« Il arrive quand Jean-Pierre Jeunet? », s’inquiète un tout jeune élève. La vingtaine de CM1 de l’école Julien Lacroix dans le XXe arrondissement de Paris, s’impatiente et les exercices de relaxation prodigués par les adultes ne suffisent pas à calmer leur enthousiasme. A chaque fois qu’une porte de la Halle Saint-Pierre, célèbre lieu d’exposition parisien, s’ouvre, les voix viennent rompre le silence : « C’est Jean-Pierre Jeunet? »

Un projet sur deux ans

Sélectionnée dans le cadre du programme « Les enfants de la lumière« , la classe du 20e arrondissement parisien doit rencontrer ce jour-là le célèbre réalisateur d’Amélie Poulain. Le dispositif, soutenu par les académies de Paris, Versailles et Créteil ainsi que par le Centre National du Cinéma et de l’image animée (CNC) va permettre à cette classe de REP de découvrir les métiers du cinéma à travers de nombreuses activités. La rencontre avec Jean-Pierre Jeunet, parrain du projet, en fait partie. En fin de parcours, leur apprentissage les mènera à la réalisation d’un court-métrage sur leur quartier, Ménilmontant. « Tout un programme! », se réjouit Nathalie Coupin, la maîtresse de ces CM1.

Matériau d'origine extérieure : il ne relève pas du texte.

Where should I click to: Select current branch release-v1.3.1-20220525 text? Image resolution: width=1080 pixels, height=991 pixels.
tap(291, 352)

Les élèves sont ébahis par les images des fils de Jean-Pierre Jeunet. Crédit : Vousnousils

Les élèves sont ébahis par les images des films de Jean-Pierre Jeunet. Crédit : Vousnousils

« Le cinéma c’est quelque chose de sérieux », assure Gilles Pécout, recteur de l’académie de Paris, qui explique que cette journée doit servir à découvrir les métiers du cinéma. Mais pour le réalisateur : « Je ne suis pas d’accord avec monsieur le recteur, personnellement je n’ai pas l’impression de travailler, je vis mon métier comme un jeu. » A 64 ans, Jean-Pierre Jeunet se livre pour la première fois à cet exercice pédagogique avec de si jeunes enfants. Pendant plusieurs heures il reste à leur disposition pour leur fait visiter l’exposition Caro/Jeunet, dédiée aux “objets fétiches” des films des deux réalisateurs, et pour répondre à leurs questions, qui n’arrêtent pas de fuser. « Amélie Poulain est-elle inspirée de Blanche Neige ? », »Comment avez-vous eu l’idée du nain de jardin ? », « Quel est votre film préféré ? ». Les élèves qui ont visionné le long métrage aux 30 millions d’entrées le matin même sont intarissables.

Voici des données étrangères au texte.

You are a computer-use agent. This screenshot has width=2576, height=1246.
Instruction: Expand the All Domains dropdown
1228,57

« Les élèves se sentent valorisés »

« Un garçon est venu me poser des questions toutes les minutes, et plusieurs fois les mêmes », s’amuse Jean-Pierre Jeunet. Alors qu’il déambule dans l’exposition, suivi par une cohorte d’enfants, l’enseignante commente « Mes élèves se sentent extrêmement valorisés lorsqu’ils parlent avec lui ». Nathalie Coupin, est une habituée des projets de classe. En effet, depuis cinq ans déjà, elle travaille uniquement de cette manière grâce à des partenariats avec le théâtre National de Chaillot ou encore l’Opéra de Paris.

« Travailler sur un projet dans le long terme c’est un véritable atout en tant qu’enseignant, glisse-t-elle, les élèves sont incroyablement plus motivés lorsqu’ils apprennent dans ce cadre. Ils travaillent presque sans s’en rendre compte et sont plus rigoureux avec eux-mêmes. »

Derrière les vitres de l’exposition, les CM1 découvrent le fameux nain de jardin d’Amélie Poulain, qui les a tant intrigué, mais aussi le story-board du film ou encore les grandes et effrayantes statues d’Alien, dont Jean Pierre Jeunet a réalisé le 4e opus.

Apprendre en s’amusant

« Je veux transmettre l’idée que devenir réalisateur, c’est possible. Si une vocation est née cet après-midi, j’aurai fait mon boulot”, explique Jean Pierre Jeunet. « Personnellement je venais d’un milieu où le cinéma n’était pas du tout une évidence, mais j’étais passionné, ce qui m’a permis de m’investir beaucoup. Quand on s’amuse, tout est plus simple. » Lorsque vient le temps de partir des “déjà ?”, prononcés d’un air déçu, s’élèvent.

Certains ne partiront pas sans leur autographe, ni sans confier « Ça donne vraiment envie de devenir réalisateur ». Nathalie Coupin, explique la suite du projet, inspiré d’Amélie Poulain. « Nous avons récupéré un nain de jardin, qui va se transmettre de famille en famille, chaque élève prendra une photo dans son foyer et un travail d’écriture sera ensuite mené pour expliquer la photo. Montrer, apprendre et travailler deviennent un plaisir, finalement, l’enseignante et le réalisateur ont le même objectif.